The Hack Itself – Virus vs Ice
In Burning Chrome, attack tools in cyberspace are referred to as viruses. Cyber defense is called ice, or Intrusion Countermeasures Electronics. Viruses can be traded and combined in attacks. Virtual subpoenas and warrants can be used to disguise viruses, i.e. lawful intrusion as cover.
Jack has gotten his hands on a Russian military virus so capable that they have to hold it back. They ride in like cyber cowboys and tear down initial defenses before they reach Chrome’s heart. The heart is defended by black ice – ice that kills – only defeatable by the Russian virus. Here’s a segment from the climax, inside cyberspace:
“Burn the bitch down. I can’t hold the thing back –“
The Russian program, rising through towers of data, blotting out the playroom colors. And I plug Bobby’s homemade command package into the center of Chrome’s cold heart. The squirt transmission cuts in, a pulse of condensed information that shoots straight up, past the thickening tower of darkness, the Russian program, while Bobby struggles to control that crucial second. An unformed arm of shadow twitches from the towering dark, too late.
We’ve done it.
I started thinking Gibson may have invented the term computer virus too. After all, he wrote this short story in the beginning of the 1980s. But it turns out John Von Neumann is considered the originator of self-reproducing computer programs. He began the work in 1949, later published as the "Theory of self-reproducing automata." Automata theory was one of my favorite subjects at university so this piece of history makes me happy.

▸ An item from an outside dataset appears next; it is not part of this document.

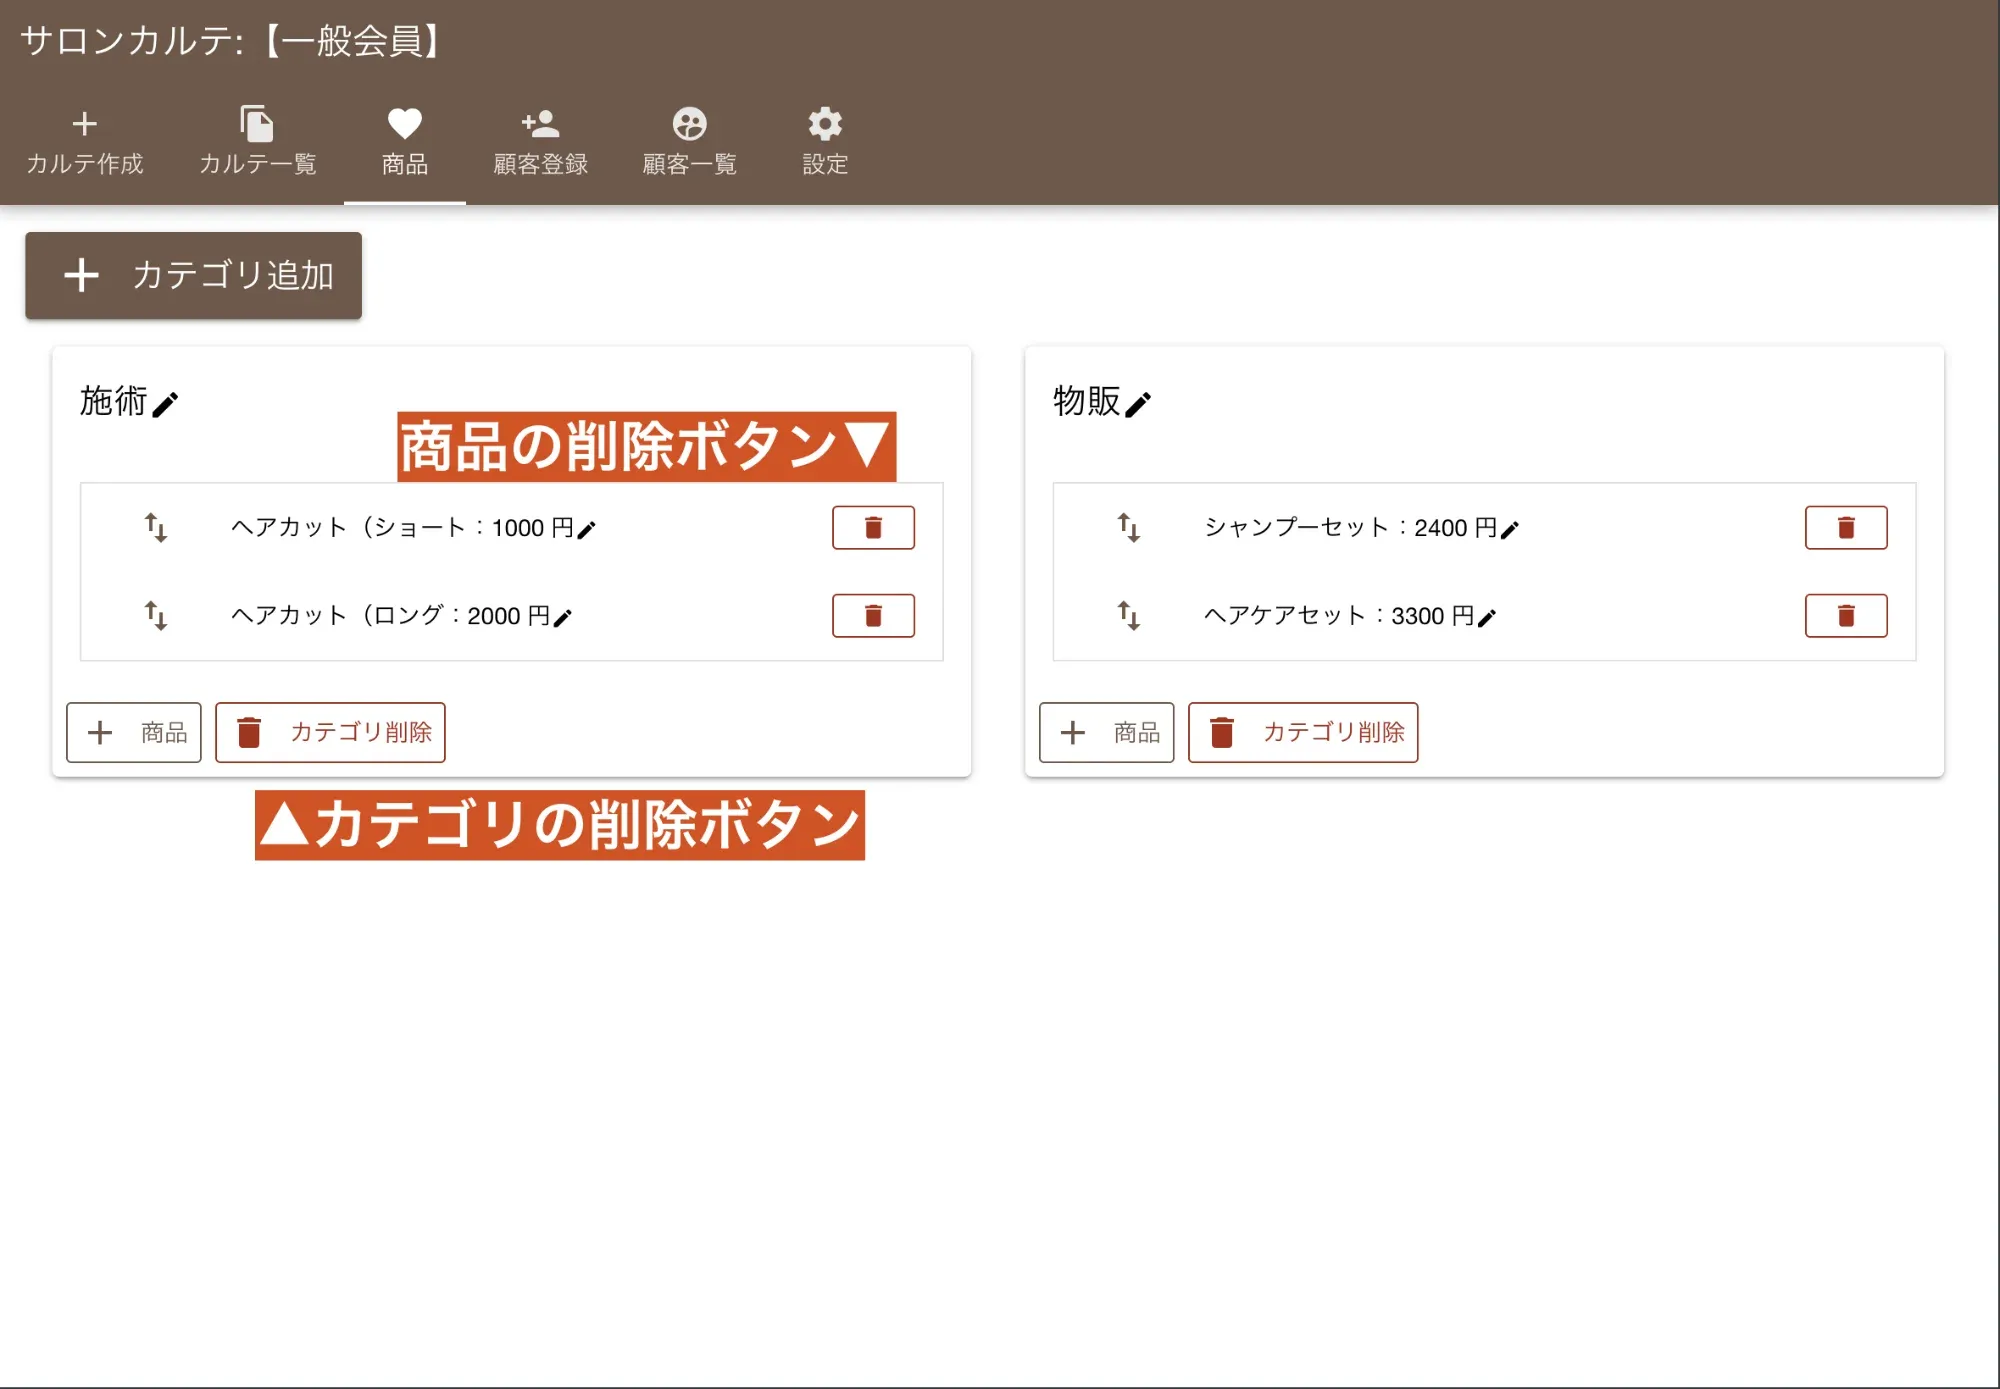Add 商品 to 施術 category
This screenshot has width=2000, height=1389.
click(x=134, y=732)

I would compare Gibson’s viruses to what we today call exploit chains. An exploit of a single bug seldom compromises a whole system these days because modern defenses are deployed in layers. Hence, an attacker needs security bugs in chains to ultimately achieve a full takeover.
Ice is active defense sounding like intrusion detection, segmentation, and diversion. Defending a system on the internet is not just about detecting malicious behavior but also buying time. You lure attackers to systems called honeypots, deliberately set up to be hackable. Or you can set up security canaries that sound an alarm when they're "killed."

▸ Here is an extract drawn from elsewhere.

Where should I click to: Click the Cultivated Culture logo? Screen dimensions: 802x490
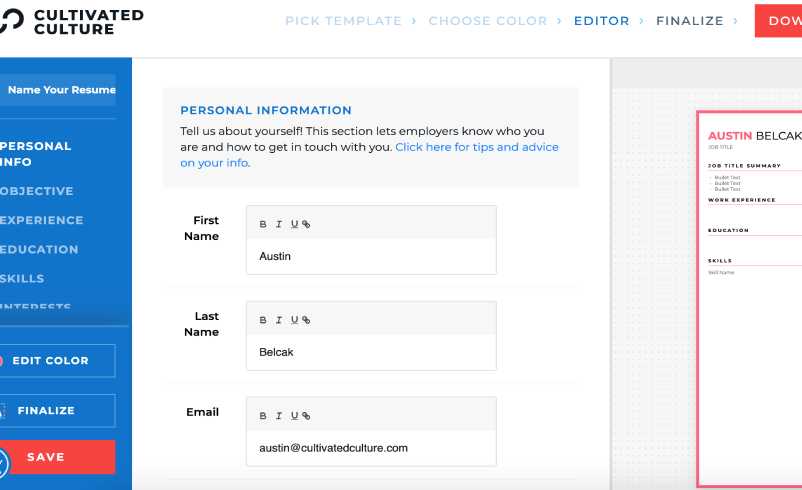pos(72,22)
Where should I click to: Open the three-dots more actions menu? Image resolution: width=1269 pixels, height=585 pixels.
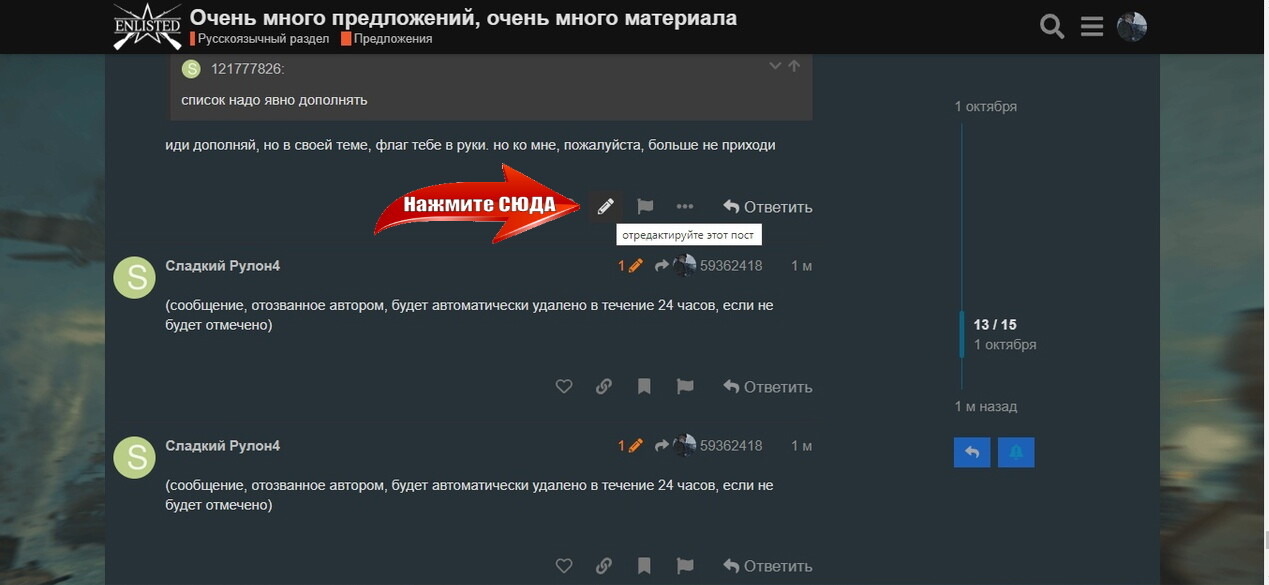(x=684, y=207)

Russian military virus sounds to what we refer to as state-sponsored hacking, part of cyberwarfare. Eerily close to the reality we live in.

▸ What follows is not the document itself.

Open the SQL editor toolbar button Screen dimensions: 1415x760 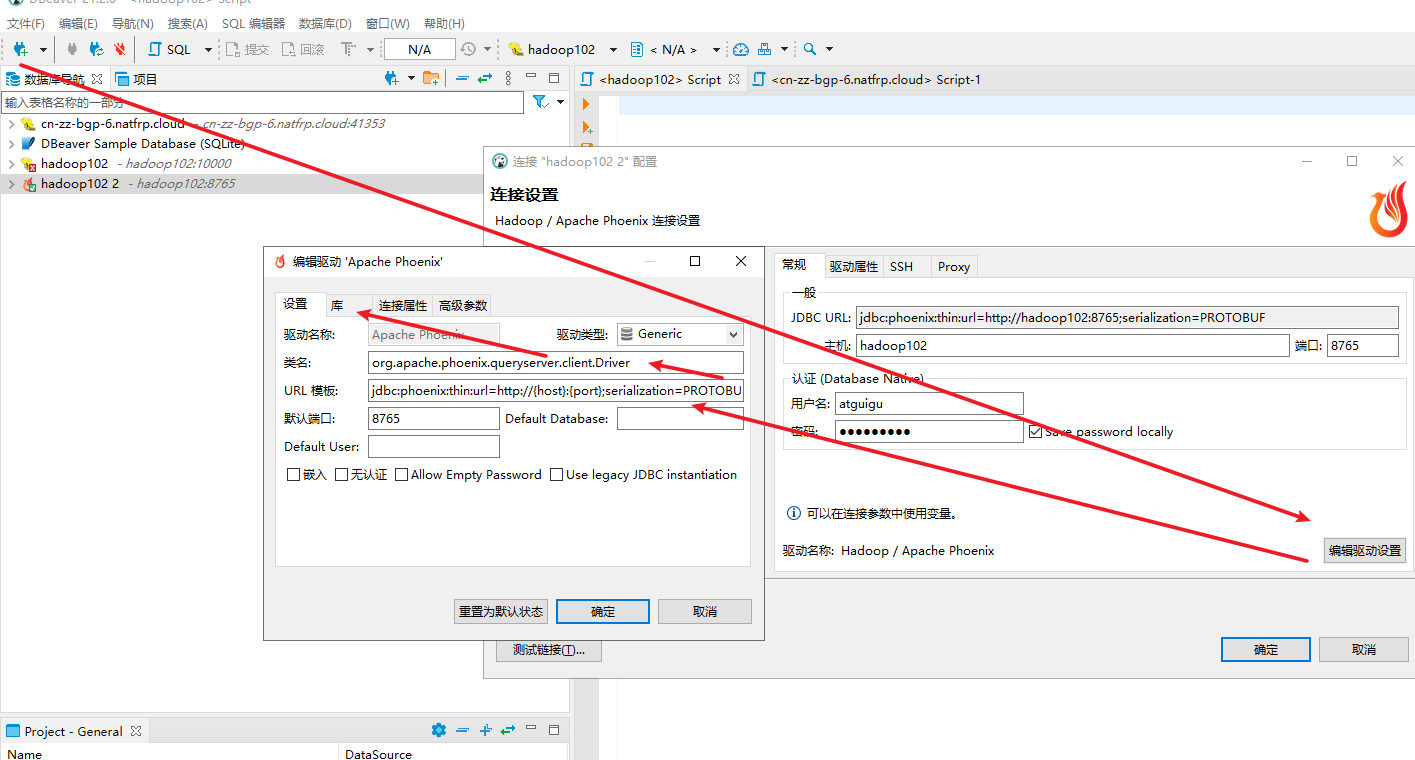[x=170, y=49]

Gibson's vivid description of cyberspace as a space is a beautiful way of depicting hacks and an alternative to hard hacker fiction. He even uses the term matrix, e.g. Beyond them, the matrix’s illusion of infinite space.
The Literal Use of “Cyberspace”
Burning Chrome does indeed introduce the term cyberspace. Here’s the legendary excerpt:
I knew every chip in Bobby’s simulator by heart; it looked like your workaday Ono-Sendai VII, the “Cyberspace Seven,” but I’d rebuilt it so many time that you’d have had a hard time finding a square millimeter of factory circuitry in all that silicon.
The first singular “time” is probably a typo.
Many real world hackers scoff at anything “cyber,” be it cyberwar, cyber defense, or cyberspace. I used to be one of those but have grown to like cyber. It’s a word that immediately invokes the right framing. Cyberspace also identifies the virtual world as a distinct expanse, alongside land, sea, sky, and space.
Cyberspace as a domain for humans really took off with the seminal Declaration of the Independence of Cyberspace by John Perry Barlow. He delivered it 1996 during World Economic Forum in Davos and its leading paragraph does not fall short on gravitas:
Governments of the Industrial World, you weary giants of flesh and steel, I come from Cyberspace, the new home of Mind. On behalf of the future, I ask you of the past to leave us alone. You are not welcome among us. You have no sovereignty where we gather.